Squid and Gout: Calamari Purine Content Guide
Squid and Gout: Calamari Purine Content Guide
Quick Answer
Squid (calamari) contains moderate purines (approximately 140 mg per 100g). Fresh squid can be enjoyed occasionally in small portions, but deep-fried calamari should be limited due to additional purine and fat concerns.
Purine Content in Squid
| Preparation | Purine Content (mg/100g) | % of Daily Limit |
|---|---|---|
| Fresh/raw squid | 140 mg | 14% |
| Grilled calamari | 145 mg | 15% |
| Fried calamari | 165 mg* | 17% |
*Fried preparations add purines from breading
Is Calamari Safe for Gout?
Squid falls in the moderate-purine category, making it safer than many other seafood options. However, how squid is prepared significantly affects its gout-friendliness:
Grilled/Sautéed Calamari: ✅ Acceptable occasionally
- Simple preparation preserves moderate purine level
- Can be enjoyed once or twice monthly
Deep-Fried Calamari: ⚠️ Higher risk
- Breading adds purines (yeast in flour)
- Oil absorption increases inflammatory load
- Easy to overeat as an appetizer
Squid vs Other Seafood
| Seafood | Purine (mg/100g) | Risk Level |
|---|---|---|
| Tilapia | 80 mg | ✅ Safe |
| Cod | 85 mg | ✅ Safe |
| Lobster | 118 mg | ⚠️ Moderate |
| Squid | 140 mg | ⚠️ Moderate |
| Shrimp | 180 mg | ❌ High |
| Octopus | 150 mg | ⚠️ Moderate |
How to Enjoy Squid Safely
Recommended Approach:
- Portion: 100g (about 1 cup of squid rings)

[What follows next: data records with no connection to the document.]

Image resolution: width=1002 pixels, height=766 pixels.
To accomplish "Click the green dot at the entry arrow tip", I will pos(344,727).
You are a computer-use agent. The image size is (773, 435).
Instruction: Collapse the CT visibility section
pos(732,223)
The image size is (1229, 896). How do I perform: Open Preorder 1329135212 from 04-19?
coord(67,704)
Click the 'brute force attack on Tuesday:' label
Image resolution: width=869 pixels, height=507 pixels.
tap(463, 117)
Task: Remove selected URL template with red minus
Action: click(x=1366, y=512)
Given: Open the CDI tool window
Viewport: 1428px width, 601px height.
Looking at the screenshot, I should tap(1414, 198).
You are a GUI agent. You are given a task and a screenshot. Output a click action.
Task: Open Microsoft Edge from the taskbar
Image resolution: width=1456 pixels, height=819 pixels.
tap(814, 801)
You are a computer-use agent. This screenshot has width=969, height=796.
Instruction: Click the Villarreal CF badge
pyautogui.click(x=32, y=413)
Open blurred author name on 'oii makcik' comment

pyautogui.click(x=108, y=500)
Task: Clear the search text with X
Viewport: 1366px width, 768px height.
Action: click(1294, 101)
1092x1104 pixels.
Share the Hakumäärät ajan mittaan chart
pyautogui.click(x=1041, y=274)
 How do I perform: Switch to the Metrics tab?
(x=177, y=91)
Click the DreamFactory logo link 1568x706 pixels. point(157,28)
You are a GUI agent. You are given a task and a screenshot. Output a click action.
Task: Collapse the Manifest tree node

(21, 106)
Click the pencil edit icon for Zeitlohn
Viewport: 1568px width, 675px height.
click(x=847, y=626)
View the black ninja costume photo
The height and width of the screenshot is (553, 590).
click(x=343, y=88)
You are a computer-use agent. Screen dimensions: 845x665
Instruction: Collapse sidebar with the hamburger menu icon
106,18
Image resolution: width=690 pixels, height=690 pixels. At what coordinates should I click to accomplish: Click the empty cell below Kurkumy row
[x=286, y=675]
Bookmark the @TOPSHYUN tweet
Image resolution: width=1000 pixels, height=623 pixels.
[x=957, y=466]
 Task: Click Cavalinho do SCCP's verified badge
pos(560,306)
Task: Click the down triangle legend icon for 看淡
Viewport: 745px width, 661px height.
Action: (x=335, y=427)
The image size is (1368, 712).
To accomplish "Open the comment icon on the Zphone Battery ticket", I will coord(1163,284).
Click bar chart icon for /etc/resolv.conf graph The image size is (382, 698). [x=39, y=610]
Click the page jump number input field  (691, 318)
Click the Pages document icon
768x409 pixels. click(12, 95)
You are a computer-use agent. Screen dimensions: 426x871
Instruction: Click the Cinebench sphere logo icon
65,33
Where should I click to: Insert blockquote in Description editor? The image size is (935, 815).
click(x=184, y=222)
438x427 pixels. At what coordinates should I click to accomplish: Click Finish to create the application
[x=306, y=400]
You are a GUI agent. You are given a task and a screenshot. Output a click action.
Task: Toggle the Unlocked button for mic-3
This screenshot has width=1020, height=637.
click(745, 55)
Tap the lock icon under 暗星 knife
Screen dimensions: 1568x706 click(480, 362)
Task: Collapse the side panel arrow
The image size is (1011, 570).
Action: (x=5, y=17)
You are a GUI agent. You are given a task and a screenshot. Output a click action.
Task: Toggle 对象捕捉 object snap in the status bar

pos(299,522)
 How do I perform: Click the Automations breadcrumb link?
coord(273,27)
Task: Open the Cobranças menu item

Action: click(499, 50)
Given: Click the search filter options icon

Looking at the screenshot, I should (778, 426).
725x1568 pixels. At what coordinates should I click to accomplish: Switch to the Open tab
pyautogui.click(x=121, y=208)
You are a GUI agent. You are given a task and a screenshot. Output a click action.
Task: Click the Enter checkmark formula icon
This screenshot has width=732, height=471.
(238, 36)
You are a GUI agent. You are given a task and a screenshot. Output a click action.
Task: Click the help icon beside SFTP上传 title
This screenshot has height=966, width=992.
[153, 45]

- Frequency: Once or twice monthly
- Best preparation: Grilled, sautéed, or in soup
Gout-Friendly Squid Dishes:
- Grilled calamari with lemon and olive oil
- Squid stir-fry with vegetables
- Squid in tomato-based seafood stew
- Salt and pepper squid (not battered)
Preparations to Limit:
- Deep-fried calamari rings
- Breaded and fried squid
- Calamari with heavy cream sauces
Restaurant Calamari Tips
When ordering calamari at restaurants:
- Ask about preparation - Grilled is better than fried
- Share as appetizer - Don't eat a full plate alone
- Skip the marinara dipping - Adds sodium, not necessarily purines
- Choose over shrimp - If offered seafood options, squid beats shrimp
Nutritional Benefits
Per 100g raw squid:
- Protein: 18g
- Calories: 92
- Fat: 1.4g
- Vitamin B12: Excellent source
- Selenium: Good source
- Zinc: Good source
Frequently Asked Questions
Q: Is dried squid (like Asian snacks) okay?
A: Dried squid concentrates purines through dehydration. It's higher-risk than fresh squid. Limit dried squid snacks.
Q: What about stuffed squid?
A: Depends on stuffing. Rice-stuffed squid is reasonable. Avoid stuffings with bread or other high-purine ingredients.
Q: Is squid ink pasta safe for gout?
A: Squid ink itself has minimal purines. The concern is overall portion size and what's in the pasta sauce.
Q: Can I eat octopus if squid is okay?
A: Octopus has similar purine content (~150 mg/100g). Same guidelines apply—occasional consumption in moderate portions.